→ YOUR GOAL: Output the data below only from the line containing "Go back from Risiko category" up to and including the line containing "Open the view options icon", exact and with the pictures left out.

→ MATERIAL TO PROCESS:
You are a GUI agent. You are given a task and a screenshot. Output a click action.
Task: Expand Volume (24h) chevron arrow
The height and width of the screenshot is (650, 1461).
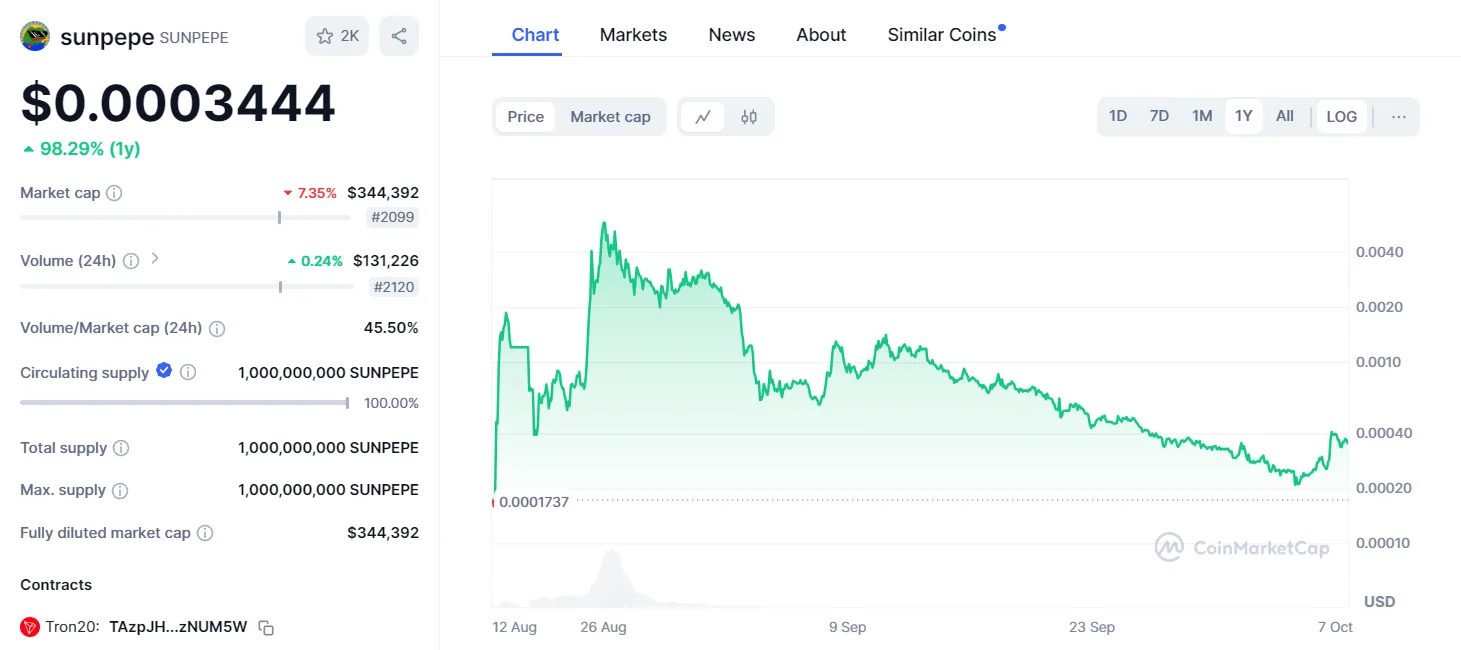155,259
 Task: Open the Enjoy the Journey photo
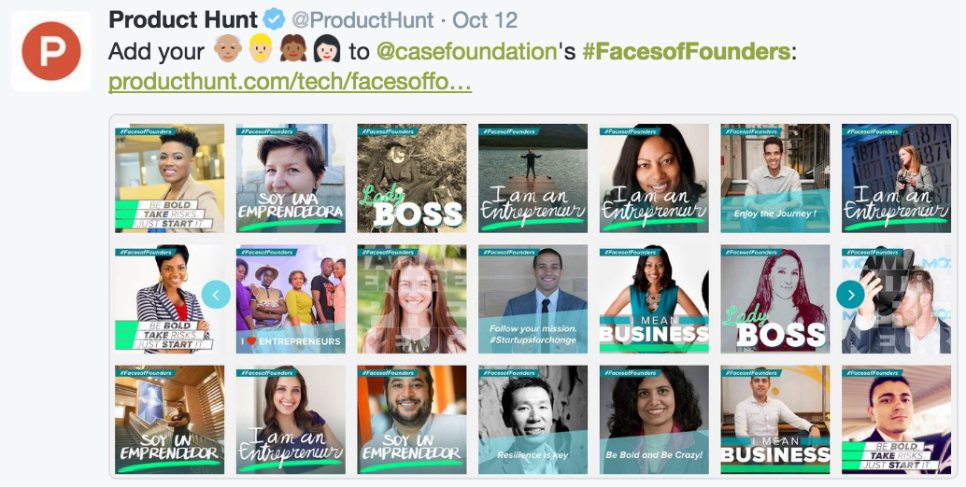pyautogui.click(x=775, y=178)
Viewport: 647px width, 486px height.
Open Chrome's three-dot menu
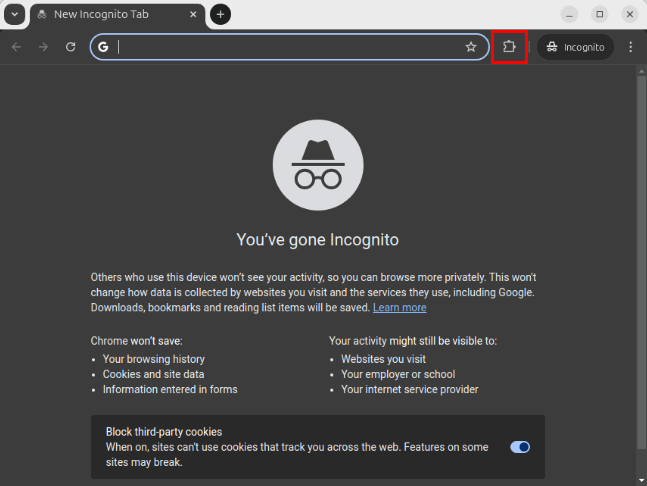630,47
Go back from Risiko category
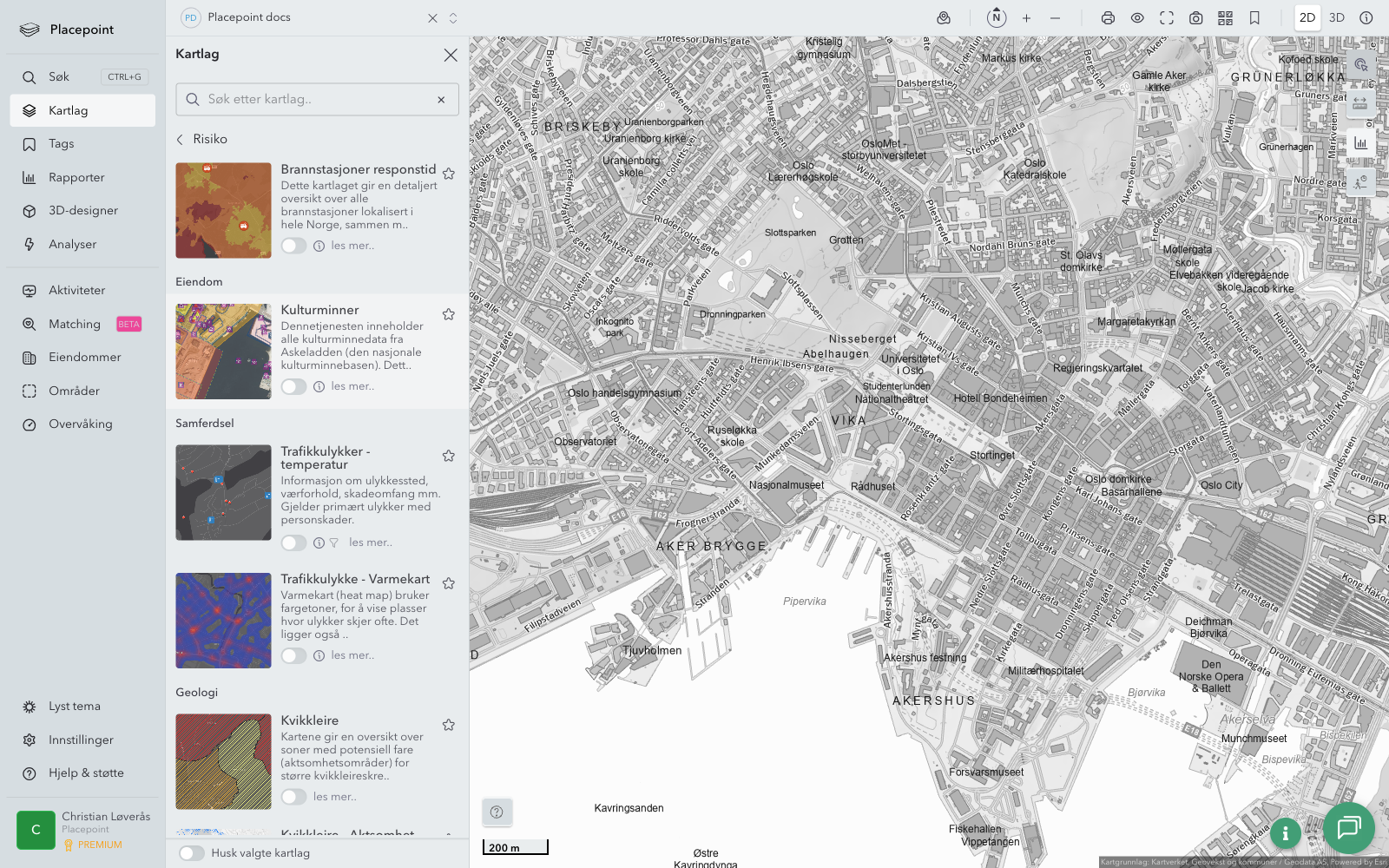The height and width of the screenshot is (868, 1389). pyautogui.click(x=181, y=139)
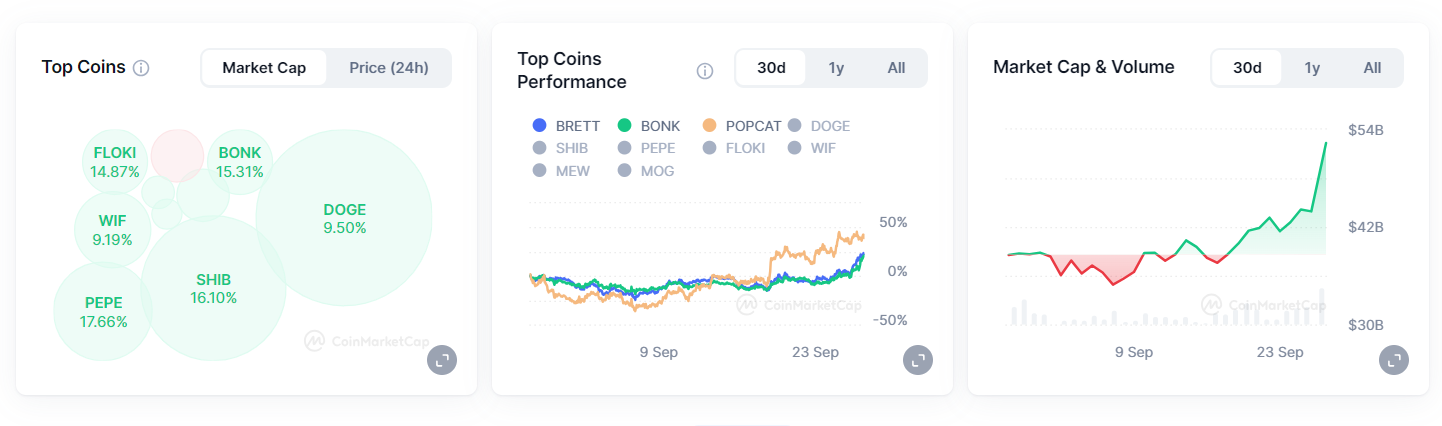
Task: Select All range in Market Cap & Volume
Action: click(x=1372, y=68)
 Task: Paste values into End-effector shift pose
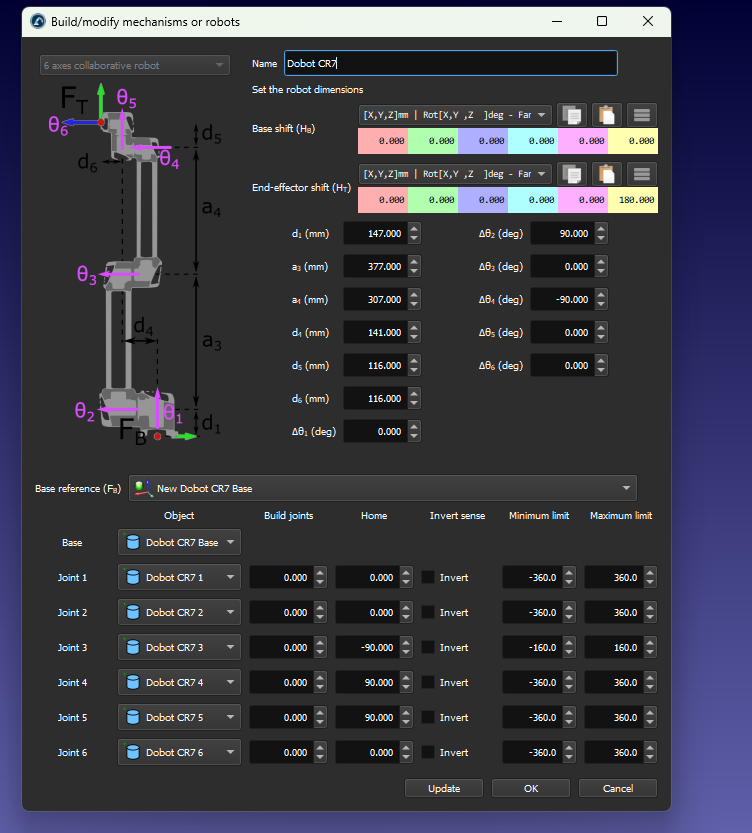(x=606, y=173)
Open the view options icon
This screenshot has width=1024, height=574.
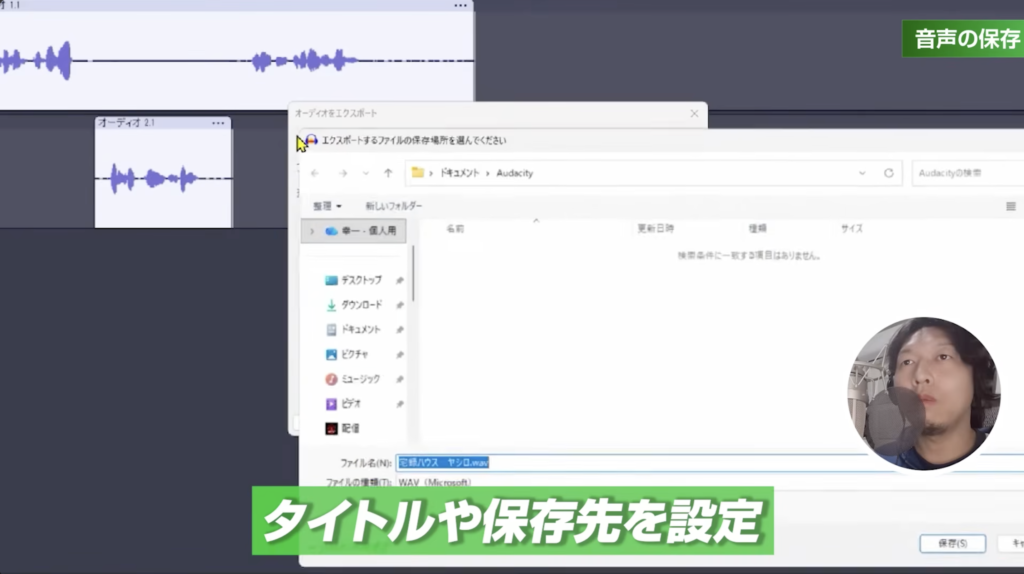pos(1010,206)
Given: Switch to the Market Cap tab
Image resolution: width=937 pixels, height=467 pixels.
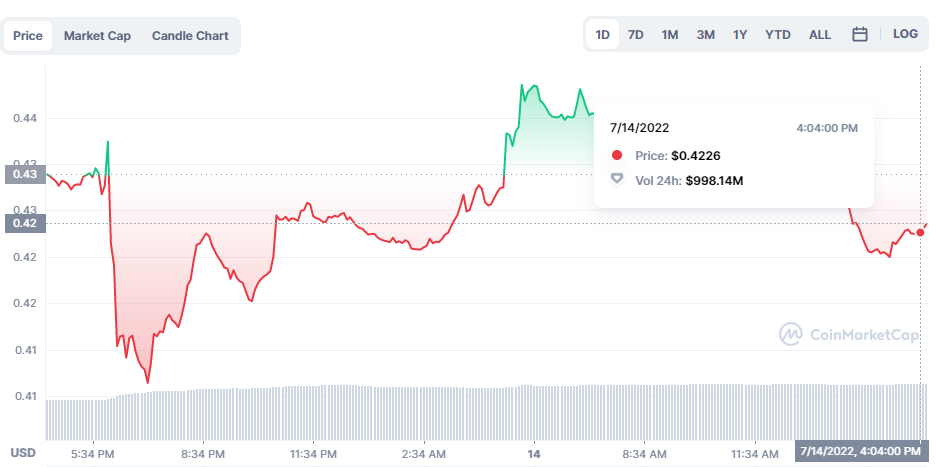Looking at the screenshot, I should tap(97, 36).
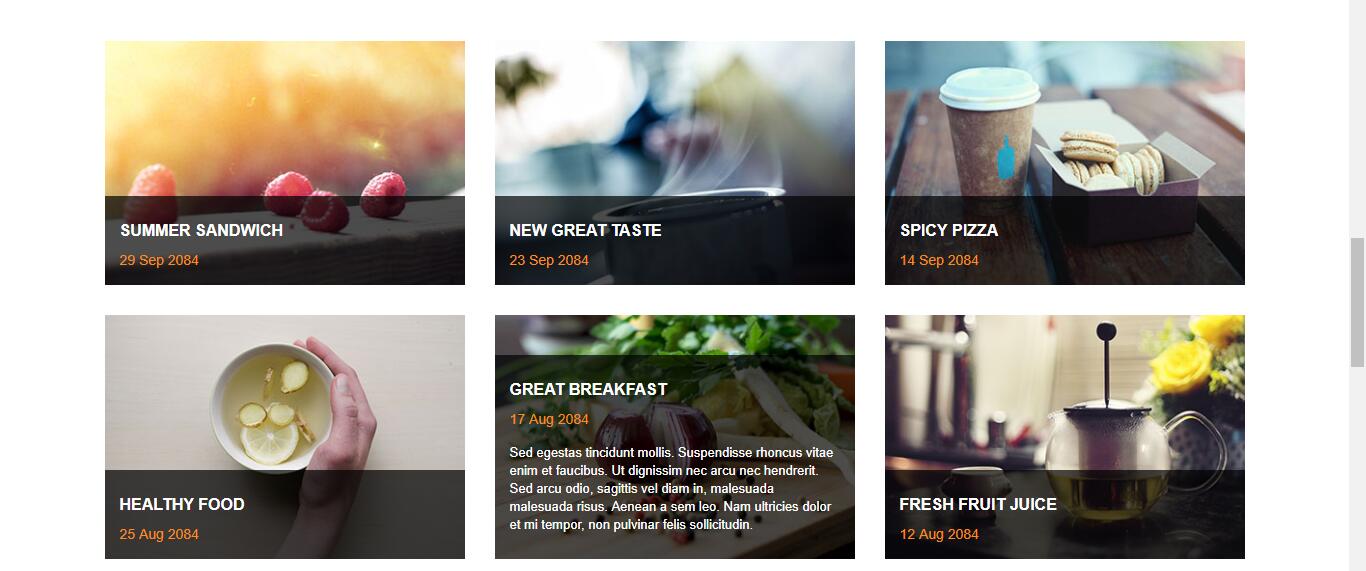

→ ANSWER FOR THIS EXERCISE:
Go back from Risiko category
The height and width of the screenshot is (868, 1389). pyautogui.click(x=181, y=139)
Task: Select All range in Market Cap & Volume
Action: click(x=1372, y=68)
 Task: Paste values into End-effector shift pose
(x=606, y=173)
Open the view options icon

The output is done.